Wojownik - drugi tom trylogii Stara flota Nicka Webba - jest książką o wiele lepszą niż powieść Konstytucja, początek cyklu. Decyduje o tym zarówno duża dynamika wydarzeń, nagłe zwroty akcji, jak i intrygująca oraz skomplikowana fabuła czy wprowadzenie nowych elementów literackiej gry, takich jak nowa rasa kosmiczna. Nie chce się odkładać lektury na później, ciekawość, co będzie dalej, skutecznie zachęca do czytania aż do ostatniej strony.
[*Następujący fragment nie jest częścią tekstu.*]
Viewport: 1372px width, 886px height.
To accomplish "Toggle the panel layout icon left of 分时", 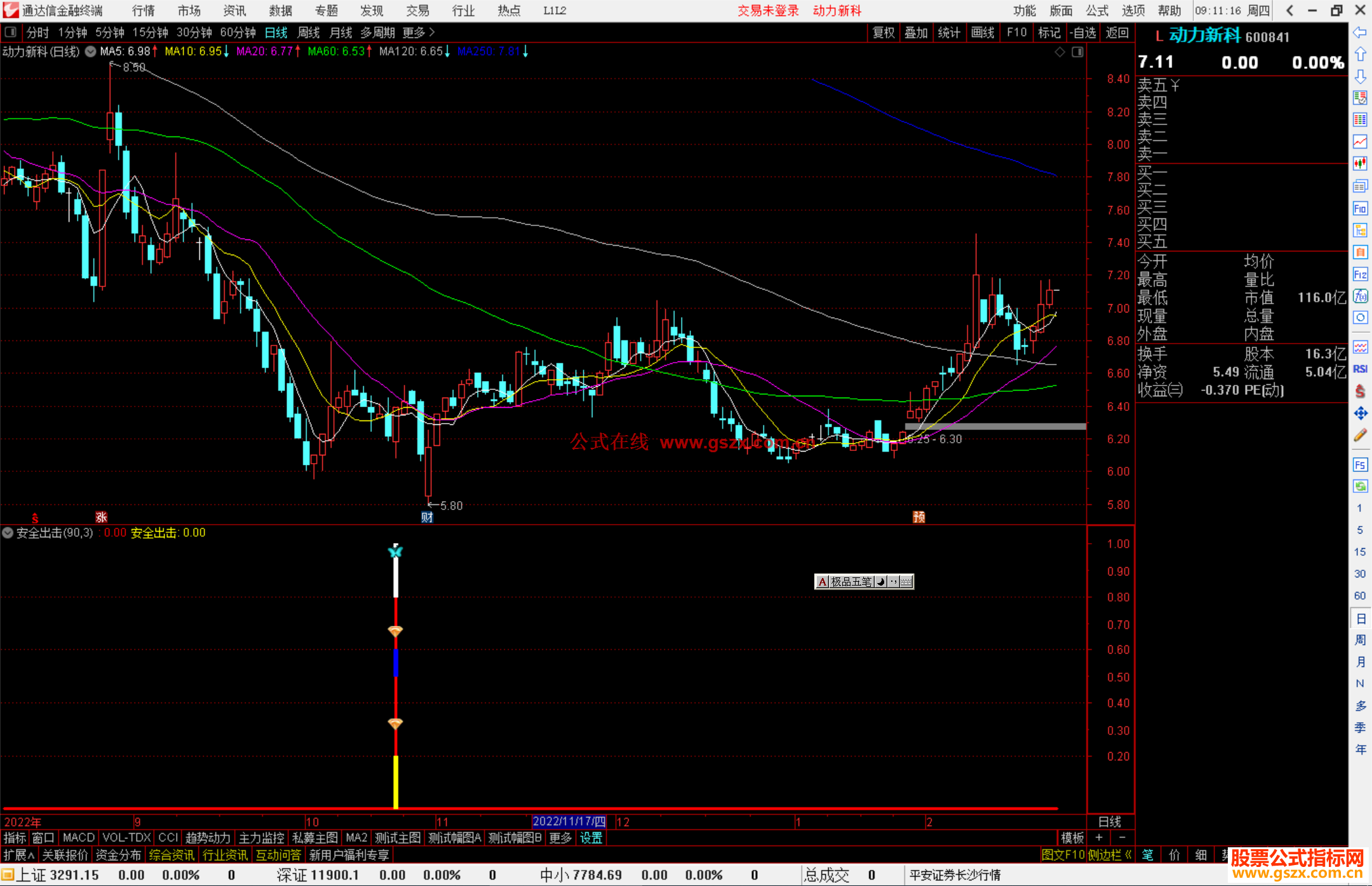I will point(11,32).
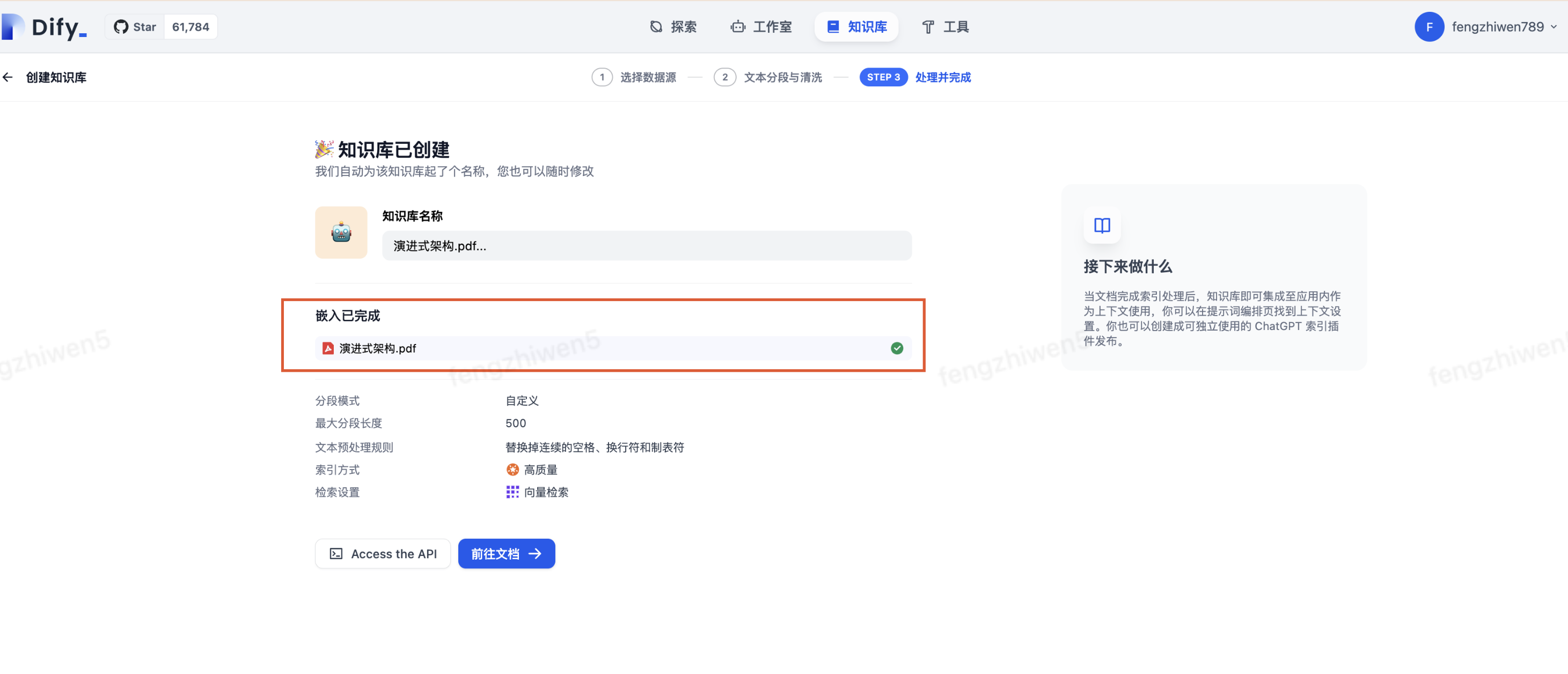This screenshot has height=674, width=1568.
Task: Click the knowledge base name input field
Action: (x=647, y=246)
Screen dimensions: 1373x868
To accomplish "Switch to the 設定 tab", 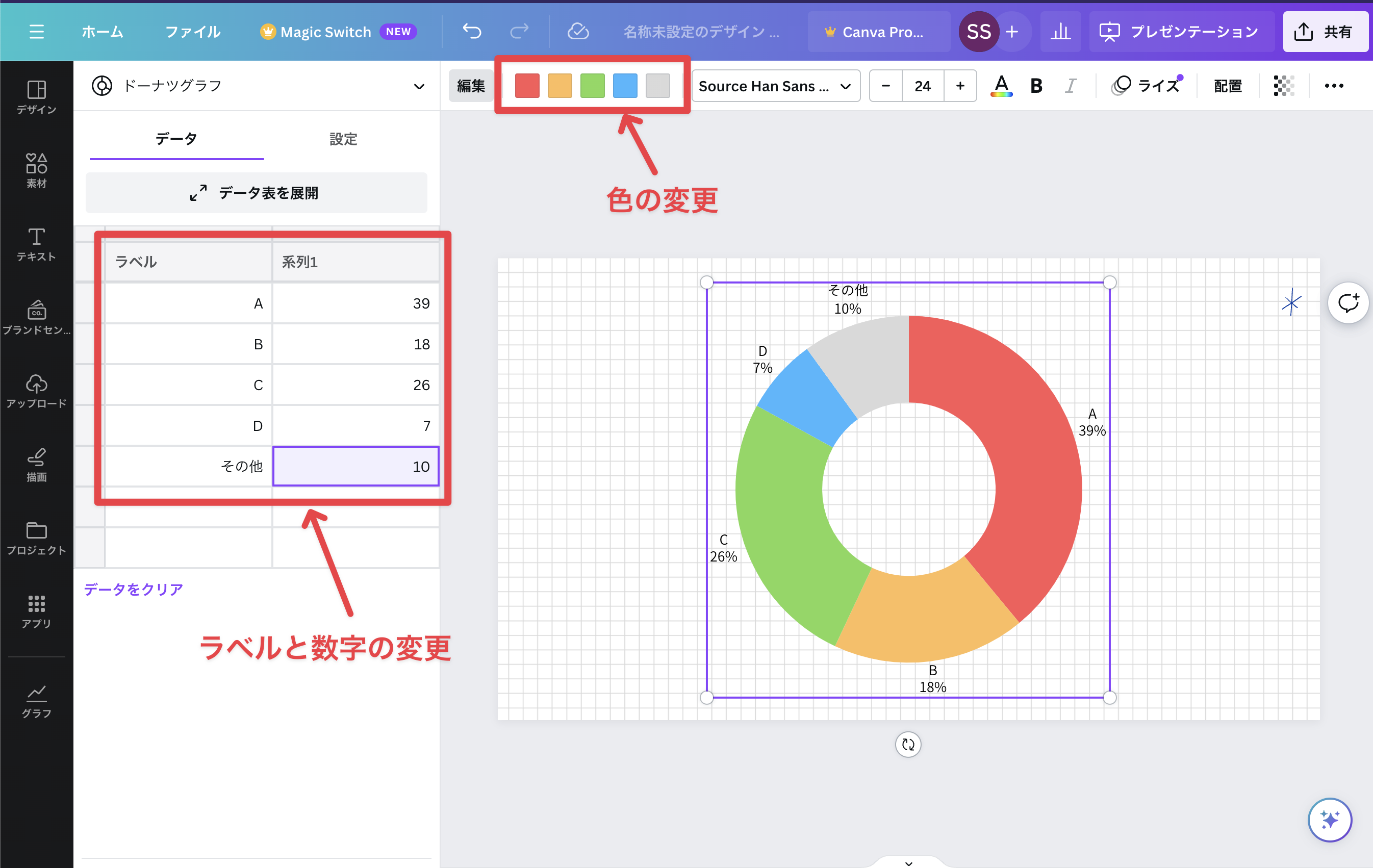I will 343,139.
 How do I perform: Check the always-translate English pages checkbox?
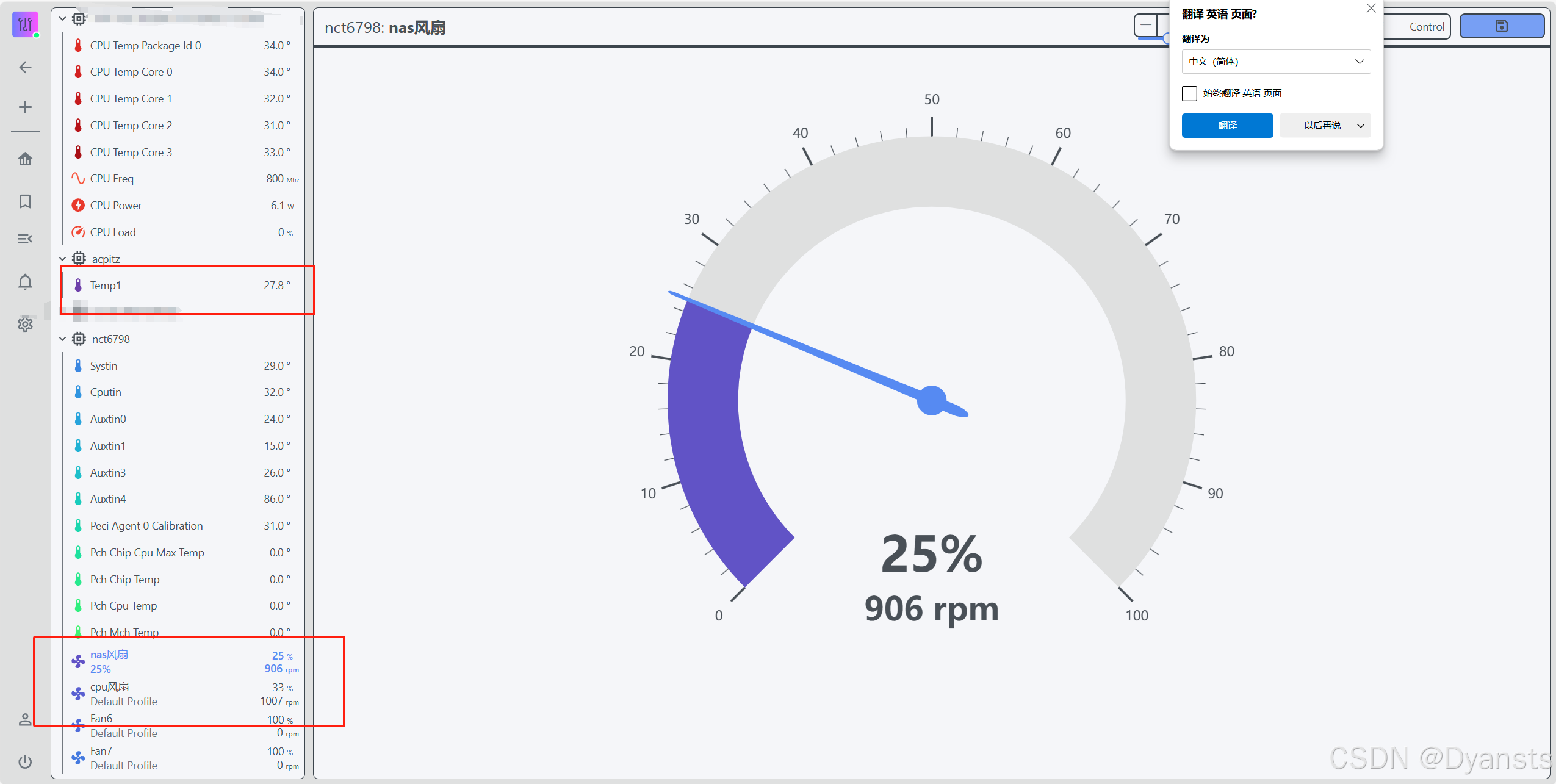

Nadal śledzimy losy kilku nieźle zarysowanych postaci, dzięki którym możemy spojrzeć na świat z odmiennych perspektyw: żołnierzy biorących bezpośredni udział w walce, dowódcy okrętu, polityków wysokiego szczebla. Ci ostatni - niezależnie od tego, kogo reprezentują - nie budzą szczególnego zachwytu. Są ukazani jako sprytni, zapatrzeni w siebie, żądni władzy manipulatorzy, w razie potrzeby nie cofający się przed niczym. Dużo więcej sympatii budzą zarówno piloci kosmicznych myśliwców, jak i pełniący funkcję głównego bohatera trylogii Granger.
Nick Webb potrafił zadbać o równowagę między niezbędnymi tłumaczeniami i przemyśleniami a wydarzeniami. Między ukazaniem losów jednostek, walki widzianej z pokładu jednego okrętu oraz globalnym spojrzeniem na wydarzenia poprzez całościowy rachunek zysków i strat. Niewielkie zastrzeżenia można mieć do pojawiających się w tym tomie sprzymierzeńców Roju - Dolmasów. Niby ich dobra znajomość ludzi i ich języka jest wytłumaczalna, z drugiej strony - naciągana, podobnie jak ich w sumie zaskakujące podobieństwo do rasy humanoidalnej. Nie zmienia to faktu, że zostali wprowadzeni do gry w sposób umiejętny, a ich obecność mocno - i do tego pozytywnie - wpływa na wydarzenia.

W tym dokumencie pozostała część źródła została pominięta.